** TASK DATA follows **
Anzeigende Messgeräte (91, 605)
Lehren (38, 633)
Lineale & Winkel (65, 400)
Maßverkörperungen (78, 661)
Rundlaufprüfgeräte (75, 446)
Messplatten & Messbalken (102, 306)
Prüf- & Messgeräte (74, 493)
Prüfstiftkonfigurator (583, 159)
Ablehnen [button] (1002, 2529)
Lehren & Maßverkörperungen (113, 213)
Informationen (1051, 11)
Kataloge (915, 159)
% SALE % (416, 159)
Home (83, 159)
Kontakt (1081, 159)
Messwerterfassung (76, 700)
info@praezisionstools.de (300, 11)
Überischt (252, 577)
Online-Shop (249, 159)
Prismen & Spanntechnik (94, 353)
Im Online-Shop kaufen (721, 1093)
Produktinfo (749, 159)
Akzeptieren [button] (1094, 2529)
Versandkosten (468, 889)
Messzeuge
** End of TASK DATA **
* _PROBLEM DESCRIPTION_
Go through the entries above and write each one out exactly.

* _ANSWER SECTION_
Anzeigende Messgeräte (91, 605)
Lehren (38, 633)
Lineale & Winkel (65, 400)
Maßverkörperungen (78, 661)
Rundlaufprüfgeräte (75, 446)
Messplatten & Messbalken (102, 306)
Prüf- & Messgeräte (74, 493)
Prüfstiftkonfigurator (583, 159)
Ablehnen [button] (1002, 2529)
Lehren & Maßverkörperungen (113, 213)
Informationen (1051, 11)
Kataloge (915, 159)
% SALE % (416, 159)
Home (83, 159)
Kontakt (1081, 159)
Messwerterfassung (76, 700)
info@praezisionstools.de (300, 11)
Überischt (252, 577)
Online-Shop (249, 159)
Prismen & Spanntechnik (94, 353)
Im Online-Shop kaufen (721, 1093)
Produktinfo (749, 159)
Akzeptieren [button] (1094, 2529)
Versandkosten (468, 889)
Messzeuge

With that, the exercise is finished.